Stored items:
----------------------------------------

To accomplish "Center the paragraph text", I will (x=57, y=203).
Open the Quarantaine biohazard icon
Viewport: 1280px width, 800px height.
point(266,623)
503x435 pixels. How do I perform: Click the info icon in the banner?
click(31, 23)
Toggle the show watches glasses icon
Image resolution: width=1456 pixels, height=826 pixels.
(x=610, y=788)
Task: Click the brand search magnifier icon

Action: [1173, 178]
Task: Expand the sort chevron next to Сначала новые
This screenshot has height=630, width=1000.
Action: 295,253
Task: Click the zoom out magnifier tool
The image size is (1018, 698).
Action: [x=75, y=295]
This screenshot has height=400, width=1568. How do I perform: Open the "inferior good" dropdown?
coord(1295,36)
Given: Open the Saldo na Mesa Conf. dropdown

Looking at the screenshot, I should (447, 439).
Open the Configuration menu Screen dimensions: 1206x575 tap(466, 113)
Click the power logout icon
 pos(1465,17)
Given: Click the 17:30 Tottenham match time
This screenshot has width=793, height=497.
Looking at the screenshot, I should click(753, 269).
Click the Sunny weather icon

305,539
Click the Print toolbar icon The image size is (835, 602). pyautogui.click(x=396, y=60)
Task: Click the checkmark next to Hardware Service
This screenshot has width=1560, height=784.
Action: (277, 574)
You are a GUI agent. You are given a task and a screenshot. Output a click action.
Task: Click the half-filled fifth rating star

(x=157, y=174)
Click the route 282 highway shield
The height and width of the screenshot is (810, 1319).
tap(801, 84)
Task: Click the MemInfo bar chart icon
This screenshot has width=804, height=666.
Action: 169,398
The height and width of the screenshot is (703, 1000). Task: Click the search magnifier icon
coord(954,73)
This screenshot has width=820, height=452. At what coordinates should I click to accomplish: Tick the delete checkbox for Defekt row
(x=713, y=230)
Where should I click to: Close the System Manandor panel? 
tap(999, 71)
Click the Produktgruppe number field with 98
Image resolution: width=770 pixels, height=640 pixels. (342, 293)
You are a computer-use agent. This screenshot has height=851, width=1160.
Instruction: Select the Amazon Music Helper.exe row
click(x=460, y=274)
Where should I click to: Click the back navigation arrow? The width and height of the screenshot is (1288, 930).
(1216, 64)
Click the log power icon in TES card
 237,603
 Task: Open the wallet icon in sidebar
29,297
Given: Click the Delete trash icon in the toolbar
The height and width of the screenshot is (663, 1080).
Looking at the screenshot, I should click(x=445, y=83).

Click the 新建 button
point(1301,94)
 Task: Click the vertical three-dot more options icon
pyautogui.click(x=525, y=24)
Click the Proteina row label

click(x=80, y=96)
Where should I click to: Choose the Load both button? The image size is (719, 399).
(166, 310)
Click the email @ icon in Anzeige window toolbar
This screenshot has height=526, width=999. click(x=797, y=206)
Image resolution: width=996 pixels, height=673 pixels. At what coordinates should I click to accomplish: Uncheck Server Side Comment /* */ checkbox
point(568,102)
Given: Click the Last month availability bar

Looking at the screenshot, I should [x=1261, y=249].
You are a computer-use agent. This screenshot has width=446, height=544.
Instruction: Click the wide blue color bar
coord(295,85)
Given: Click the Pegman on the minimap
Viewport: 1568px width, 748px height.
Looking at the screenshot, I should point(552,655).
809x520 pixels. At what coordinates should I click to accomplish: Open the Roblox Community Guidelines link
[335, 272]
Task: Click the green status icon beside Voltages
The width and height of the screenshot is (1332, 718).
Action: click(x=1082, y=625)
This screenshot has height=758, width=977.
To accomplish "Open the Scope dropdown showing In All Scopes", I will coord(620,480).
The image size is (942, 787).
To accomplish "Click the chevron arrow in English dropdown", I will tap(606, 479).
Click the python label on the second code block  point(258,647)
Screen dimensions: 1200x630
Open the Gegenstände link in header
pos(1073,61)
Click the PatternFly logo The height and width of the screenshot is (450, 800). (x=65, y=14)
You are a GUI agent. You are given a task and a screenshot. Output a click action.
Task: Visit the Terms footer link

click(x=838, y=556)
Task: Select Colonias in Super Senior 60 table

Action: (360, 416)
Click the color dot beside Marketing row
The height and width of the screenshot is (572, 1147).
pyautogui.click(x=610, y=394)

----------------------------------------

--- PROBLEM STATEMENT ---
After the last line of the data, restate all the entries verbatim.

--- EXERCISE OUTPUT ---
To accomplish "Center the paragraph text", I will (x=57, y=203).
Open the Quarantaine biohazard icon
Viewport: 1280px width, 800px height.
point(266,623)
503x435 pixels. How do I perform: Click the info icon in the banner?
click(31, 23)
Toggle the show watches glasses icon
Image resolution: width=1456 pixels, height=826 pixels.
(x=610, y=788)
Task: Click the brand search magnifier icon

Action: [1173, 178]
Task: Expand the sort chevron next to Сначала новые
This screenshot has height=630, width=1000.
Action: 295,253
Task: Click the zoom out magnifier tool
The image size is (1018, 698).
Action: [x=75, y=295]
This screenshot has height=400, width=1568. How do I perform: Open the "inferior good" dropdown?
coord(1295,36)
Given: Open the Saldo na Mesa Conf. dropdown

Looking at the screenshot, I should (447, 439).
Open the Configuration menu Screen dimensions: 1206x575 tap(466, 113)
Click the power logout icon
 pos(1465,17)
Given: Click the 17:30 Tottenham match time
This screenshot has width=793, height=497.
Looking at the screenshot, I should click(753, 269).
Click the Sunny weather icon

305,539
Click the Print toolbar icon The image size is (835, 602). pyautogui.click(x=396, y=60)
Task: Click the checkmark next to Hardware Service
This screenshot has width=1560, height=784.
Action: (277, 574)
You are a GUI agent. You are given a task and a screenshot. Output a click action.
Task: Click the half-filled fifth rating star

(x=157, y=174)
Click the route 282 highway shield
The height and width of the screenshot is (810, 1319).
tap(801, 84)
Task: Click the MemInfo bar chart icon
This screenshot has width=804, height=666.
Action: 169,398
The height and width of the screenshot is (703, 1000). Task: Click the search magnifier icon
coord(954,73)
This screenshot has width=820, height=452. At what coordinates should I click to accomplish: Tick the delete checkbox for Defekt row
(x=713, y=230)
Where should I click to: Close the System Manandor panel? 
tap(999, 71)
Click the Produktgruppe number field with 98
Image resolution: width=770 pixels, height=640 pixels. (342, 293)
You are a computer-use agent. This screenshot has height=851, width=1160.
Instruction: Select the Amazon Music Helper.exe row
click(x=460, y=274)
Where should I click to: Click the back navigation arrow? The width and height of the screenshot is (1288, 930).
(1216, 64)
Click the log power icon in TES card
 237,603
 Task: Open the wallet icon in sidebar
29,297
Given: Click the Delete trash icon in the toolbar
The height and width of the screenshot is (663, 1080).
Looking at the screenshot, I should click(x=445, y=83).

Click the 新建 button
point(1301,94)
 Task: Click the vertical three-dot more options icon
pyautogui.click(x=525, y=24)
Click the Proteina row label

click(x=80, y=96)
Where should I click to: Choose the Load both button? The image size is (719, 399).
(166, 310)
Click the email @ icon in Anzeige window toolbar
This screenshot has height=526, width=999. click(x=797, y=206)
Image resolution: width=996 pixels, height=673 pixels. At what coordinates should I click to accomplish: Uncheck Server Side Comment /* */ checkbox
point(568,102)
Given: Click the Last month availability bar

Looking at the screenshot, I should [x=1261, y=249].
You are a computer-use agent. This screenshot has width=446, height=544.
Instruction: Click the wide blue color bar
coord(295,85)
Given: Click the Pegman on the minimap
Viewport: 1568px width, 748px height.
Looking at the screenshot, I should point(552,655).
809x520 pixels. At what coordinates should I click to accomplish: Open the Roblox Community Guidelines link
[335, 272]
Task: Click the green status icon beside Voltages
The width and height of the screenshot is (1332, 718).
Action: click(x=1082, y=625)
This screenshot has height=758, width=977.
To accomplish "Open the Scope dropdown showing In All Scopes", I will coord(620,480).
The image size is (942, 787).
To accomplish "Click the chevron arrow in English dropdown", I will tap(606, 479).
Click the python label on the second code block  point(258,647)
Screen dimensions: 1200x630
Open the Gegenstände link in header
pos(1073,61)
Click the PatternFly logo The height and width of the screenshot is (450, 800). (x=65, y=14)
You are a GUI agent. You are given a task and a screenshot. Output a click action.
Task: Visit the Terms footer link

click(x=838, y=556)
Task: Select Colonias in Super Senior 60 table

Action: (360, 416)
Click the color dot beside Marketing row
The height and width of the screenshot is (572, 1147).
pyautogui.click(x=610, y=394)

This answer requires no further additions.